California electric vertical takeoff and landing (eVTOL) aircraft developer Archer Aviation says it has completed the second round of testing of its Maker air taxi prototype, and will now begin the third and final series of trials leading to full transition flight.
Archer made the announcement after its eVTOL air taxi successfully finished the last of its critical azimuth test flights, which had constituted the second phase of trials the company had been putting Maker through. Those piloted the aircraft through a series of movements forward, backward, and to both sides at various speeds to simulate its response to wind while in operation. As part of that, the Maker prototype was taken up to velocities of 15 knots, with all its configuration and flight control systems checking out well.
With that battery of tests behind them, Archer’s technical team will now commence the final phase of the eVTOL’s test flights, which will increasingly augment the velocity the air taxi is flown, and culminate with full transition operation.
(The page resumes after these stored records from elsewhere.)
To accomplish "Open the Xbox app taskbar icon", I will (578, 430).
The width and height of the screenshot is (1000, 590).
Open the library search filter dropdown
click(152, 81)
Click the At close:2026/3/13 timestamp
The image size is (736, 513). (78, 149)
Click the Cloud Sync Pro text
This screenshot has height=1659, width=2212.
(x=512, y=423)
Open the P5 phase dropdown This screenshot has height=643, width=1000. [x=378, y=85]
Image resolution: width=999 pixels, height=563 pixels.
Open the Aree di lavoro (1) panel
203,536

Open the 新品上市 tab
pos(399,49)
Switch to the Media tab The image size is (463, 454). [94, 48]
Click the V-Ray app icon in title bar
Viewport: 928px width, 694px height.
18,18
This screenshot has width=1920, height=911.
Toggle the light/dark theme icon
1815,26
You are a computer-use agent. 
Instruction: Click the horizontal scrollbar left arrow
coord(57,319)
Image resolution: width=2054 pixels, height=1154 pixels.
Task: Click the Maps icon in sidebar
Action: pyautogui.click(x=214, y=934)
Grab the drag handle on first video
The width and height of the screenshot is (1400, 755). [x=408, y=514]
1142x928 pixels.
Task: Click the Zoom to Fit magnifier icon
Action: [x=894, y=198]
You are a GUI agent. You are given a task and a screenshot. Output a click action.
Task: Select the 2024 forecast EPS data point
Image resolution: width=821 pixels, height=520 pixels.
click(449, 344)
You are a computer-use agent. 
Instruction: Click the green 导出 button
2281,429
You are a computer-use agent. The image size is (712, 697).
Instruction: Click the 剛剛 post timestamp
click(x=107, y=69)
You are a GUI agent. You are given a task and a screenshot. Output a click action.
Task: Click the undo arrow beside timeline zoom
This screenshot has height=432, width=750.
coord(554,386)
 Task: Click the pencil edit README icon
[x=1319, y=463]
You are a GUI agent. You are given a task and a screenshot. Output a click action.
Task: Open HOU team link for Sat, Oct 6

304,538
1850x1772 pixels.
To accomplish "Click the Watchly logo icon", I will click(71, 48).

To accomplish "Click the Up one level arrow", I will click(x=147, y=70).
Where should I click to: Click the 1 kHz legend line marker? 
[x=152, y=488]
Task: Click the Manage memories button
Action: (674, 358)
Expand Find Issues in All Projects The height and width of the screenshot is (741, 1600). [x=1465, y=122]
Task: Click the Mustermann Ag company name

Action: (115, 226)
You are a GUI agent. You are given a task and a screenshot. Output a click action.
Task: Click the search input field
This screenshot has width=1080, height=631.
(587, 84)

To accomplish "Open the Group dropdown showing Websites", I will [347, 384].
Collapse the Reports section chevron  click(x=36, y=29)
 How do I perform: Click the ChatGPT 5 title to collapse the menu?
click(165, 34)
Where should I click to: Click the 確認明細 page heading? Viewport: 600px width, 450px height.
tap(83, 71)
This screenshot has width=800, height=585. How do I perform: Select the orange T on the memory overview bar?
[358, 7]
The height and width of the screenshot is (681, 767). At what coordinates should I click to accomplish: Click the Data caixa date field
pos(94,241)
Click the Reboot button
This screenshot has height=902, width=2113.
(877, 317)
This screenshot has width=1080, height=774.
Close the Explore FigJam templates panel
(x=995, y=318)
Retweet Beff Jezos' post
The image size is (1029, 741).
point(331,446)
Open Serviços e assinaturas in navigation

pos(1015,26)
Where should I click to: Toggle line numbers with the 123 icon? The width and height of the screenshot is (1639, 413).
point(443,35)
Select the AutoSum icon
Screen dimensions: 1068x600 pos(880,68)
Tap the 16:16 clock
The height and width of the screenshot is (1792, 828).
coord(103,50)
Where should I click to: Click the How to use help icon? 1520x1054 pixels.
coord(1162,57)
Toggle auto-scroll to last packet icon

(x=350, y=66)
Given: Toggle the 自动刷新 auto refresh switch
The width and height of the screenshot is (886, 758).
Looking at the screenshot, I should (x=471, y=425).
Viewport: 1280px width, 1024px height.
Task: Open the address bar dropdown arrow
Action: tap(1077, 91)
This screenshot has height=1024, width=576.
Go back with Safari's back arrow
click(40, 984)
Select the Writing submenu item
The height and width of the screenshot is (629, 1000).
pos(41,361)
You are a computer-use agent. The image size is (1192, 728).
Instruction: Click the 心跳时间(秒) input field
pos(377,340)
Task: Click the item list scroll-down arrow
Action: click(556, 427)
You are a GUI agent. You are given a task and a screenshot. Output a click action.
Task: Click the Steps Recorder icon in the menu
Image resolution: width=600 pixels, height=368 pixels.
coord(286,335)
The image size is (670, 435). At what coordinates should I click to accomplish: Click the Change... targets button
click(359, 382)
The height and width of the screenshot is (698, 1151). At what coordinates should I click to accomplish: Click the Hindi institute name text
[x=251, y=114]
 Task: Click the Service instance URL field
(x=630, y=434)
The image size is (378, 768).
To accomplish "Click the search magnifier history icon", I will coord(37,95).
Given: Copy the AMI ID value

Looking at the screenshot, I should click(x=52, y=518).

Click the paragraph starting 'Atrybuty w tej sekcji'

Clearing that milestone is another step in the company’s relatively speedy drive to prepare the aircraft for certification, production, and a launch targeted for 2024.
Archer only received Federal Aviation Administration (FAA) approval to begin testing its Maker eVTOL in early December, and moved to put the air taxi through its first hover trial by the end of that month.
More advanced assessment flights have continued since – of late at the rate of about one per day – and along the way the company added its new tilt propeller system to the plane. With the third and final phase of eVTOL testing ready to begin, Archer says it should be able to conduct full transition flights of the Maker air taxi by year’s end, putting it on course for the desired 2024 FAA certification.
“Every flight test we conduct provides us with a treasure trove of data, validating our design and rapidly propelling us towards our vision for eVTOL air travel,” said Archer CEO Adam Goldstein. “This latest milestone is truly exciting and not only reinforces the capabilities of our aircraft design, but of our highly innovative team. We’re excited to share more updates as we move the campaign even further forward in the coming months.”
The Santa Clara-based company plans to put its craft into operation rapidly after its eventual certification. To prepare for that, Archer will break ground this year on a new dedicated manufacturing facility to reach its objective of producing 2,300 aircraft annually.